**Extrait à lire:**

---+---

Vous l'aurez donc compris, bien que l'on sillonne les terres du GRAND Dirty Harry et de Charles Bronson (Night watch et cie.), notre héros british n'a pas la grande forme, bien que retraité de l'armée. Finalement on peut se dire que ça évite de payer 8 euros  (pour ceux qui allaient au ciné en 1980, après conversion) pour voir Vin Diesel ou Musclor. C'est comme les pubs Dove avec des "filles fortes" ou un JT avec un "beau noir," on se dit "ah bah ça change au moins !"

Au delà du caractère "vigilante movie" apparent, Harry Brown s'avère être un portrait accablant de la montée de la violence dans les cités londoniennes. Le manque d'approfondissement des jeunes cailleras parait presque cliché, le but ici n'est pas de chercher les sources de leurs problèmes mais plutôt de parler de ceux que ça emmerde. Donc Harry Brown est un retraité de l'armée qui n'ose plus prendre le petit tunnel qui raccourcit son chemin pour aller voir sa femme mourante à l'hôpital. Un jour il apprend que son ami, joueur d'échecs, Leo a été battu à mort par les petits zulus du coin. C'est décidé, Harry (clin d'oeil à l'inspecteur Calahan donc)  va s'organiser et botter le fion à ces petits morveux.

---+---

**Consigne 1:** Selon la critique de Harry Brown, qu'est-il arrivé à Leo, l'ami joueur d'échecs de Harry ?
**Consigne 2:** Recopiez, s'il vous plaît, le passage de la critique de Harry Brown qui commence par « Au delà du caractère » et se poursuit jusqu'à « ces petits morveux. ».
La liste qui suit ne joue aucun rôle ici.

(Extraits d'un jeu de données)
---+---

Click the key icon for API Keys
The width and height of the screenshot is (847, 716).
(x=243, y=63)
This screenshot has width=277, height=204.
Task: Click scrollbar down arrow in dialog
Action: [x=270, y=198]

---+---

**Réponse 1:** Il a été battu à mort par les petits zulus du coin.

**Réponse 2:**
Au delà du caractère "vigilante movie" apparent, Harry Brown s'avère être un portrait accablant de la montée de la violence dans les cités londoniennes. Le manque d'approfondissement des jeunes cailleras parait presque cliché, le but ici n'est pas de chercher les sources de leurs problèmes mais plutôt de parler de ceux que ça emmerde. Donc Harry Brown est un retraité de l'armée qui n'ose plus prendre le petit tunnel qui raccourcit son chemin pour aller voir sa femme mourante à l'hôpital. Un jour il apprend que son ami, joueur d'échecs, Leo a été battu à mort par les petits zulus du coin. C'est décidé, Harry (clin d'oeil à l'inspecteur Calahan donc)  va s'organiser et botter le fion à ces petits morveux.